→ **Information**
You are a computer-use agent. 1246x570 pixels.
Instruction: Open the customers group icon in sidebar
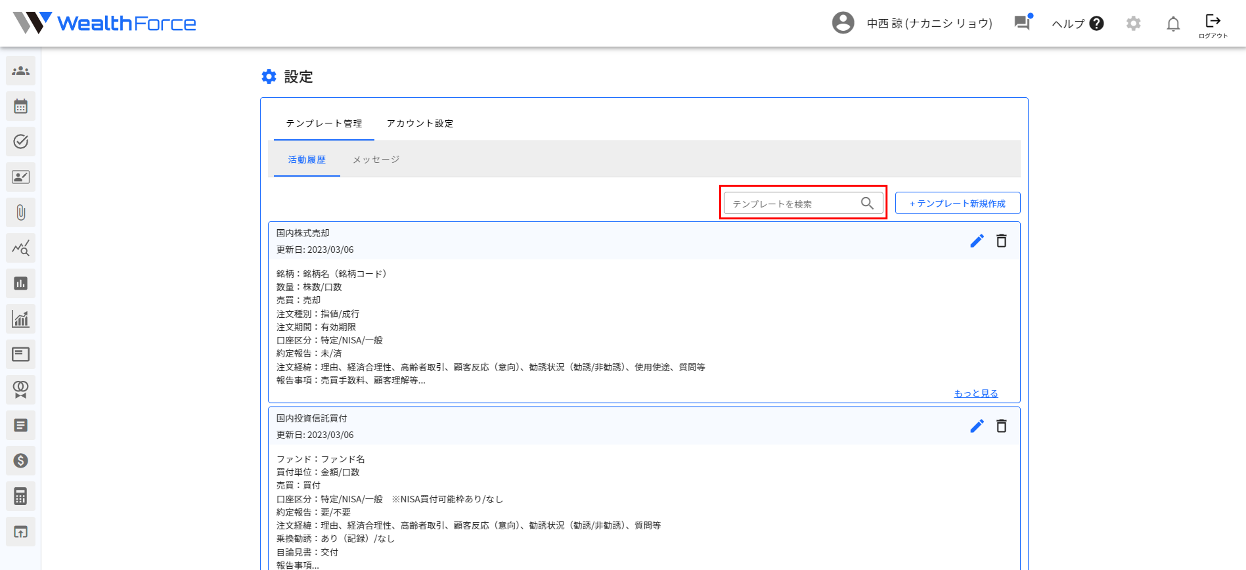[20, 71]
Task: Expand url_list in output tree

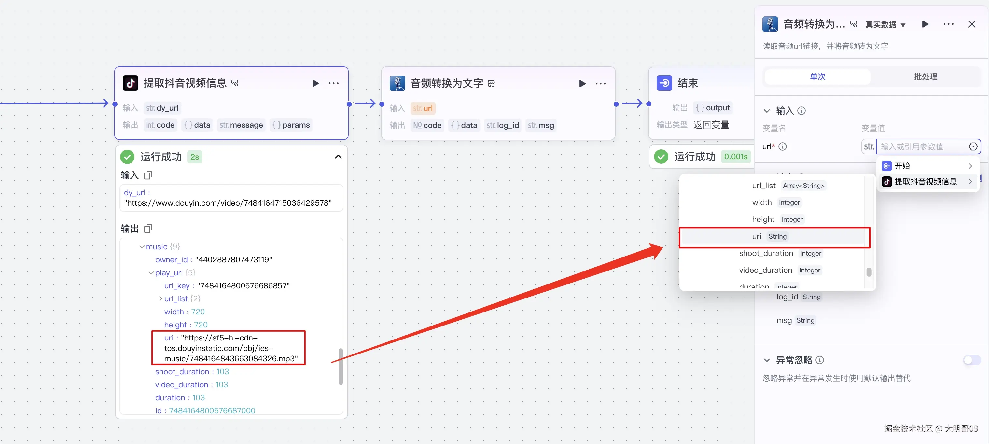Action: pyautogui.click(x=160, y=299)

→ **Aim of the exercise**
Return the complete material exactly as given, excluding images.

→ **Result of the task**
You are a computer-use agent. 1246x570 pixels.
Instruction: Open the customers group icon in sidebar
[20, 71]
Task: Expand url_list in output tree

Action: pyautogui.click(x=160, y=299)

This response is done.